Why Would Anyone Want to Visit a Space Village Anyway?!

The primary ‘export’ of a Space Village will be tourism. People will buy condos in the Space Village to rent them out to space tourists. But what will attract tourists to the Space Village in the first place?

Lots of things. The Space Village is designed to accommodate the following recreational activities for tourists:

  1. A simulated “mission to Mars” on the Mars-gravity level. Because the Space Village has differing levels of gravity, tourists can pretend to travel to a Mars base and perhaps have a day-long challenging mission there. It will feel like Mars because the gravity level will  be identical to Martian gravity. Obviously it will be way cheaper and less dangerous than actually going to Mars because it will be a lot closer. Think of it like a mini-Mars theme park.
Instead of a one-way trip to the real thing, come to the Space Village and spend a day on a simulated Mars.
  1. A simulated “mission to the Moon.” Same thing as above, but on a simulated Moon.
  2. Zero-gravity play time, both wet and dry. The center of the Space Village will host a long (probably 40 meters long and 10 meters in diameter), tube-shaped gymnasium that lacks gravity. This space can be flooded with water to create spherical zero-gravity pools and at other times it can be dried out for dancing, sports and theatrical performances.
  3. “Day trips” to other orbits for views of other parts of the Earth. Because the Space Village will be in an equatorial orbit it will never pass over some of the most interesting sites from space e.g. New York City, the Giza Pyramids, the Himalayas, etc. To get around this I propose the Space Village host small spacecraft that, on a regularly scheduled basis, will fly to other orbits and allow tourists to see parts of the world from other orbits. The spacecraft can have snacks aboard and will be an adventure in and of itself.

WHAT TO DO
Continue the piece on why tourists would visit a Space Village, picking up right after its last sentence.

PROVIDED DATA
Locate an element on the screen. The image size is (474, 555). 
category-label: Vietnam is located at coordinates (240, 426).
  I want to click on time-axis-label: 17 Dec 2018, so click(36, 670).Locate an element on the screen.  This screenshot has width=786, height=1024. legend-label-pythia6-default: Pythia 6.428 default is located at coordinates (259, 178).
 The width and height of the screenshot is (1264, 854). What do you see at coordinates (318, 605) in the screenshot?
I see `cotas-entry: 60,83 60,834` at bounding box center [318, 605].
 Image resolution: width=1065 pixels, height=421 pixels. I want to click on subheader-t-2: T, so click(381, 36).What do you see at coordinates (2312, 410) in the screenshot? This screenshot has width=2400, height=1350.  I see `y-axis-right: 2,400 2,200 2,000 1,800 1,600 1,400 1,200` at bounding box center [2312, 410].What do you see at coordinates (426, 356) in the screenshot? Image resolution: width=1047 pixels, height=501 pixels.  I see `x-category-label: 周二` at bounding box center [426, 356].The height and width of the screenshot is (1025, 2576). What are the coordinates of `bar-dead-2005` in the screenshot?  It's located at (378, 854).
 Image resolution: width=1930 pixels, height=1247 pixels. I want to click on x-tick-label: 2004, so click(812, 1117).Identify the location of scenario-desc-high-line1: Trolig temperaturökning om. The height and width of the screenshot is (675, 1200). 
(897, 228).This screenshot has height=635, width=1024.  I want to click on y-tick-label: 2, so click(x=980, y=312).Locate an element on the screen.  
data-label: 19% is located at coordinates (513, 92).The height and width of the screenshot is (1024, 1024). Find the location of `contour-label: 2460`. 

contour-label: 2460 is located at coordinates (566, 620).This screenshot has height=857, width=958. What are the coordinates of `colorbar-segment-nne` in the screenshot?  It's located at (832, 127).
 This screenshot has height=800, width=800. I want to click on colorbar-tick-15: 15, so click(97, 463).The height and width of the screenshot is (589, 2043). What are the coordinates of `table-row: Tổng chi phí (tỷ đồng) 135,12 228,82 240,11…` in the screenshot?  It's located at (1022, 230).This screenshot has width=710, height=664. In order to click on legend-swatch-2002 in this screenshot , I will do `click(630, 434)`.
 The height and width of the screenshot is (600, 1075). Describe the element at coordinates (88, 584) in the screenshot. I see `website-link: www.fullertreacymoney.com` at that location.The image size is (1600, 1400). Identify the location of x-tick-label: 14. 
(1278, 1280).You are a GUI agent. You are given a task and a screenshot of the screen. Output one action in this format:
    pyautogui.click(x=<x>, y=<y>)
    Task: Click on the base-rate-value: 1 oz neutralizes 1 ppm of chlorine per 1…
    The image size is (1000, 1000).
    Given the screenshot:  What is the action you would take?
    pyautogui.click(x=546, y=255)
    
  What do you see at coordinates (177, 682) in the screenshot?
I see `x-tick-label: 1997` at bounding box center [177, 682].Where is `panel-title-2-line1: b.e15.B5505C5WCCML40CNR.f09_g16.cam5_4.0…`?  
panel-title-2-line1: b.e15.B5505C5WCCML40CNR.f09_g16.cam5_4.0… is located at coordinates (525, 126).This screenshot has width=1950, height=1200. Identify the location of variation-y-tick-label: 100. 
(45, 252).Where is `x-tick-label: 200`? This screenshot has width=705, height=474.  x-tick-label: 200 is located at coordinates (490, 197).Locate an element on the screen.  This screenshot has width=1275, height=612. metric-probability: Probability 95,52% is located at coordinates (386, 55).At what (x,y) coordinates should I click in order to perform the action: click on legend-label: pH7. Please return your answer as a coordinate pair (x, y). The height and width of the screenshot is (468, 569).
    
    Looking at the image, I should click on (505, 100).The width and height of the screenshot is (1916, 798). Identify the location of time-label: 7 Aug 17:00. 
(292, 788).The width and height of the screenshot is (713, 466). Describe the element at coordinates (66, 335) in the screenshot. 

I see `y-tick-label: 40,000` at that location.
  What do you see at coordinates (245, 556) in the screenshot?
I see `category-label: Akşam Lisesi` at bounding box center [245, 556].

RESULT FOR THIS EXERCISE
  4. “Fly a ‘star-fighter'” One could fly a drone through an obstacle course visible from the Space Village and destroy simulated targets. Just like in your favorite sci-fi combat space opera.
  5. Then, all the usual stuff you might find on a cruise ship: casino, gym, observation areas, etc. Except there might be a zero-gravity version of each type. Also, the crew can give tours of the mechanical spaces and farms, etc. and explain how the place operates.

All of these activities could be operated as concessions or they could be operated by the Space Village Company itself.  But the point is, having such a large, permanent, robust facility will allow for a great number of ambitious space tourism activities that in turn will attract a lot of visitors.

And all this ignores that even though tourism will be the primary export for the Space Village it will not be the only export. Having dozens of highly trained people in space will attract all sorts of other business to the Space Village: satellite repair and assembly, pharmaceutical research and maybe even really far out stuff like raw materials processing and refining.

Motion Sickness and the Space Village Biz Plan

Building a village in space will require lots of R&D. We can attempt to commercialize the results of the R&D to generate revenue to sustain the business until space transportation makes direct construction of the space village feasible. An earlier post discussed indoor agriculture as one potential revenue stream. That, frankly, is the best idea I’ve had so far: it doesn’t require huge amounts of capex, there is a growing market for it, problems to solve, and I’ve already started working with someone in the field who has IP and some experience.

A second potential revenue stream involves an innovative way to treat motion sickness. Almost everyone suffers from motion sickness from time to time. It can be a real problem for regular business travelers or tourists preparing for a big trip (say, on a cruise ship). The solution most doctors recommend is either avoid the trigger (impossible in the examples above), take some medicine, or use a placebo device (like some kind of pill or some weird charm bracelet). These treatments may provide, at best, questionable and temporary relief. Turns out, though, there is a better solution.

Motion sickness training underway.

I’m working on a book about space settlement with Al Globus (to be released in Spring 2018) and in it we discuss research by Dr. Pat Cowings at NASA’s Ames Research Center. In the mid-1990s Dr. Cowings and William Toscano developed autogenic feedback training exercises (AFTE) to control and minimize the impacts of motion sickness for Space Shuttle crews. Subjects underwent twelve 30-minute training sessions. The training involved visual and auditory  feedback as well as and verbal instructions from the trainer. The training sessions were in a rotating chair to induce a feeling of motion sickness. After these sessions – six hours in total – subjects reported far less severe motion sickness symptoms. These benefits were retained for three years after the training.  See the full NASA report here.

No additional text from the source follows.